Lara tourne en rond – La nouvelle Lara Croft s’englue dans une formule vieille de douze ans. Son gameplay magistralement orchestré sauve les meubles.

Édité par Eidos Interactive et développé par Crystal Dynamics, âge 16+, disponible sur PC, Nintendo Wii, Nintendo DS, PS2, PS3 (version testée) et Xbox 360.Les formes sculpturales, les tenues moulantes et les poses provocantes de Lara Croft n’expliquent pas, à elles seules, son succès planétaire. Icône de la pop culture de la fin du 20e siècle, l’aventurière dépoussiérait il y a dix ans les codes créatifs, sociaux et techniques des jeux vidéo. La bimbo acrobate peut ainsi se vanter d’avoir popularisé la 3D (aux côtés de Mario 64) au milieu des nineties, aidant par la même occasion la vacillante Play-Station des débuts. Rayon gameplay, son approche inédite entre plate-forme, réflexion et tir a également fait mouche. Un remix de Mario 64, Myst et Duke Nukem 1 séminal pour les jeux de tir contemporains vus à la troisième personne.

Socialement, Lara cristallise aussi la conquête du joystick par les filles, joueuses comme développeuses. Haïe et adulée par les féministes, l’Indiana Jones à la taille de guêpe souffre du syndrome de la belle plante schizophrène. Traduction: le rôle de la femme dans les jeux vidéo se cantonnait jusque-là à celui d’un objet passif à délivrer (Mario et sa princesse). Lara Croft prend son destin en main, mitraille et combat mains nues. Mais reste un objet sexuel. Son tour de poitrine, les mouillages intempestifs de maillot et autres angles de caméra suggestifs en témoignent.  » Personne ne se soucierait de sex appeal s’il s’agissait d’un troll tout mouillé vu sous les mêmes angles. Lara Croft déploie une dimension sexuelle parce que vous la voyez ainsi.
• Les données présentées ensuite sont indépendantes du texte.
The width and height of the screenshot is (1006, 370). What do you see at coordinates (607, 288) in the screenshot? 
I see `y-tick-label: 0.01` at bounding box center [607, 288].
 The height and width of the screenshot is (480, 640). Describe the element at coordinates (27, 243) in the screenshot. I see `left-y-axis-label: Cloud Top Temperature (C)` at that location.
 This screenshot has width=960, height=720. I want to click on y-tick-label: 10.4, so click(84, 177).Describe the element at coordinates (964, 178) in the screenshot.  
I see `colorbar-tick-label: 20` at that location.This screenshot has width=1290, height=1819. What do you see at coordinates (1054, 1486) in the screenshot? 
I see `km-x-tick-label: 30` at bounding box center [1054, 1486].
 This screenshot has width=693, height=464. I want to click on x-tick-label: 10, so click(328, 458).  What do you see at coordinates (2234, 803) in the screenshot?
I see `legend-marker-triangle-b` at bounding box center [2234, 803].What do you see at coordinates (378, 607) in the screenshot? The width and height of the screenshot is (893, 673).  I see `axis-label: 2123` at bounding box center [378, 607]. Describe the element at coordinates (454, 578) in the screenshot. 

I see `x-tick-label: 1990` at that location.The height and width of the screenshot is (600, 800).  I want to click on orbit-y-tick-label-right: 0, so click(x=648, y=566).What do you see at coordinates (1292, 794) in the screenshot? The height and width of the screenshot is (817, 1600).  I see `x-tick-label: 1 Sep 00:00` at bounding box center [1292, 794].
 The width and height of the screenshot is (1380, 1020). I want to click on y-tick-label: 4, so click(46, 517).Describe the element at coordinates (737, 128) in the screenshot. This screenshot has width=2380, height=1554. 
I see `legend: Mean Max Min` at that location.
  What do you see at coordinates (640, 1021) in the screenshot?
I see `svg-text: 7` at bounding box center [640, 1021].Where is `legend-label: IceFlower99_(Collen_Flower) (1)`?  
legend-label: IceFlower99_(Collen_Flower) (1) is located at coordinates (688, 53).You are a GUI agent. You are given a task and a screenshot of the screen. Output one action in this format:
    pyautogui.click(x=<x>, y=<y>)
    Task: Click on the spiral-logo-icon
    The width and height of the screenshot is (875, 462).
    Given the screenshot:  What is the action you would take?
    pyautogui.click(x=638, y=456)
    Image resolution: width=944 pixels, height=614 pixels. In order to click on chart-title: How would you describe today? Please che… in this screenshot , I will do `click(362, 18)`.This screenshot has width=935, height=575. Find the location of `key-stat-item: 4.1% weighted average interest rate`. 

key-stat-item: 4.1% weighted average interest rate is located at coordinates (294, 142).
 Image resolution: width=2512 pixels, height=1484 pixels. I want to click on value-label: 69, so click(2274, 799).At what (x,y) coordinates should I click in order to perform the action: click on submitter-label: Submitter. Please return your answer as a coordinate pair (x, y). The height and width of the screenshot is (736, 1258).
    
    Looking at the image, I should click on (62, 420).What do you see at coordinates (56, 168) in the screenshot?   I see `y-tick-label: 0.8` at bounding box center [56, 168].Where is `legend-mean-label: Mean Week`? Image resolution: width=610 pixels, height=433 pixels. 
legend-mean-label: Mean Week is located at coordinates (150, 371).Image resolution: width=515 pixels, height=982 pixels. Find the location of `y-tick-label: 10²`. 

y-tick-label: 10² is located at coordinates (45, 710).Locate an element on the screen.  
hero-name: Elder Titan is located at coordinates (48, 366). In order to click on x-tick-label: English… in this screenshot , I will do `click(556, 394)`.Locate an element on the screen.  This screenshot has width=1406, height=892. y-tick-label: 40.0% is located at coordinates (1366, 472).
Lorsque j’ai montré le jeu à ma grand-mère, elle l’a simplement vue comme une charmante jeune fille« , rétorque sur la défensive Eric Lindstrom, directeur créatif de la série chez Crystal Dynamic.

Baby Doll conservatrice

Disparue des médias, Lara continue l’aventure sur consoles et PC. Tomb Raider Underworld, son neuvième opus, déploie un gameplay régressif. Las! Manettes en mains, on constate que Lara n’a presque pas évolué dans ses mouvements offensifs. Face à l’ennemi, impossible de se mettre à couvert façon Gear Of Wars 2. Impressionnants il y a dix ans, les joutes armées contre les dinosaures, tigres, requins et autres bad guys stéréotypés manquent cruellement de saveur face au dynamisme d’un God Of War. Les rares nouveautés comme le bullet time (la possibilité de ralentir l’action façon Matrix) n’y changent rien. Et de fait, Lindstrom avoue à demi-mot que dans ce gameplay triangulaire, l’exploration et les puzzles se montrent bien plus saillants que les combats.

Epoustouflante et parfaitement intégrée aux casse-têtes, l’architecture torturée des décors force le respect. Etriquées, gigantesques, in ou outdoor, il faut toujours parvenir à trouver la sortie d’une succession de salles en escaladant des murs, en s’agrippant à des corniches ou en sautant de pieu en pieu. Le tout pour parvenir à accéder à une suite de plates-formes haut perchées qui débloqueront généralement des séries de mécanismes ouvrant la sortie. Un dirigisme et une linéarité anachronique à l’heure où Grand Theft Auto prêche une ouverture permettant au joueur d’aller où bon lui semble.  » Ce débat d’un gameplay plus ouvert a toujours été latent chez nous. Il y aura forcément un moment dans la série où Lara déambulera dans des espaces vraiment plus ouverts. » On l’espère, car elle en a grandement besoin.